→ **WHAT NEEDS TO BE DONE**: Copying exactly, give the lines in the material below from the one with "Image resolution: width=163, height=2576." to the one with "Nachhaltigkeit (96, 1121)", ends included, and nothing besides.

→ **DATA RECORDS**:
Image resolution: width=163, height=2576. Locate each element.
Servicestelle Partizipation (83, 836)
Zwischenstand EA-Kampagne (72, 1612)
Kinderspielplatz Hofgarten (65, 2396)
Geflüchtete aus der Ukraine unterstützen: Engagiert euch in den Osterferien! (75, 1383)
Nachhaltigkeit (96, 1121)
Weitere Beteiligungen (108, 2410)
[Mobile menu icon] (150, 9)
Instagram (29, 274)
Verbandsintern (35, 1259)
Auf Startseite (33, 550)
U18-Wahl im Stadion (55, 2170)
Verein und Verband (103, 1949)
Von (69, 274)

* * *

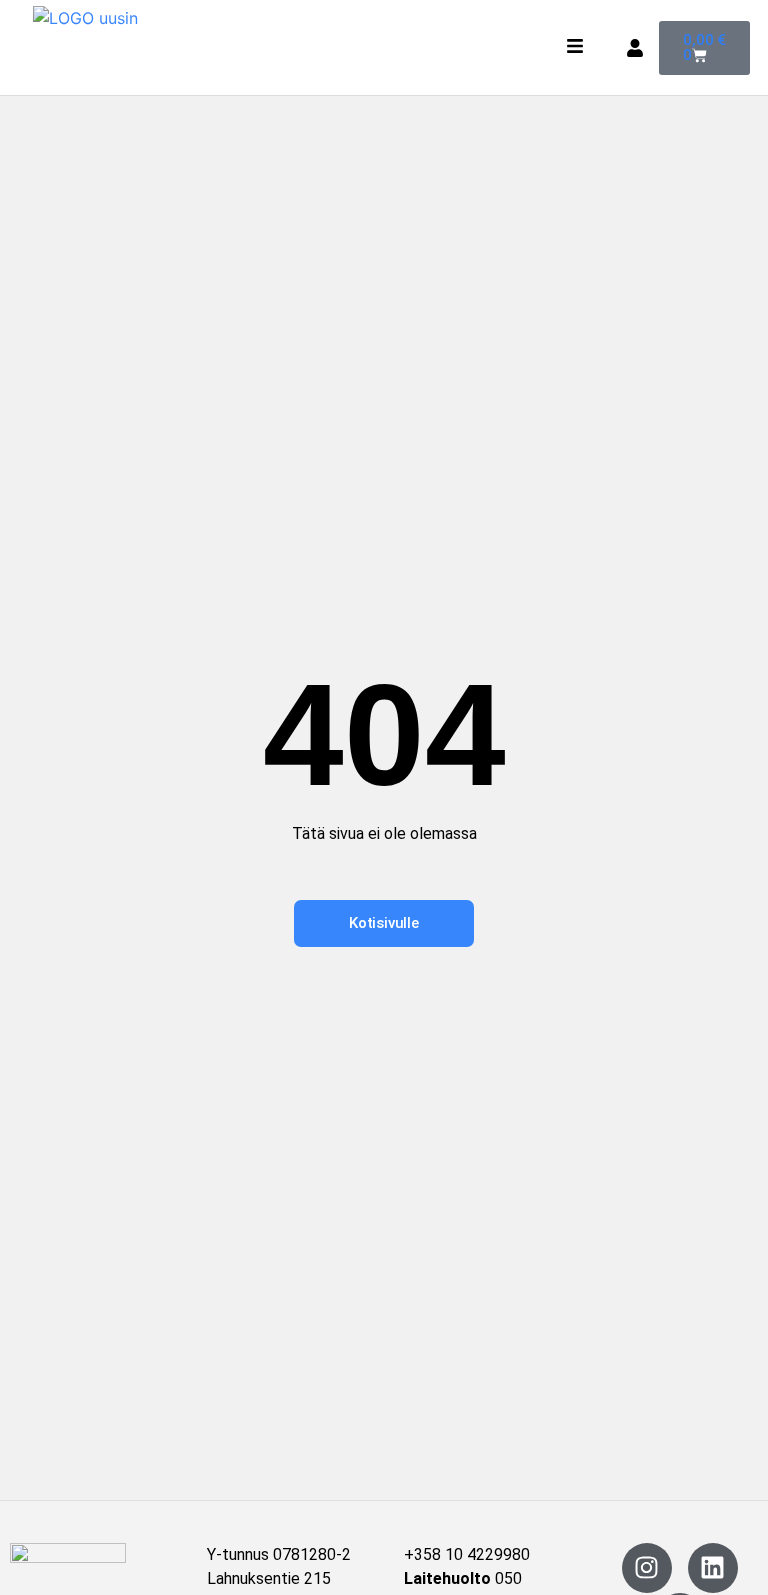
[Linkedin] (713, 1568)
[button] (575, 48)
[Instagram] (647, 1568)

--

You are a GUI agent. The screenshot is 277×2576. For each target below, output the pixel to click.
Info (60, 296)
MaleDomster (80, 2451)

→ **FINISHED EXERCISE**:
Image resolution: width=163, height=2576. Locate each element.
Servicestelle Partizipation (83, 836)
Zwischenstand EA-Kampagne (72, 1612)
Kinderspielplatz Hofgarten (65, 2396)
Geflüchtete aus der Ukraine unterstützen: Engagiert euch in den Osterferien! (75, 1383)
Nachhaltigkeit (96, 1121)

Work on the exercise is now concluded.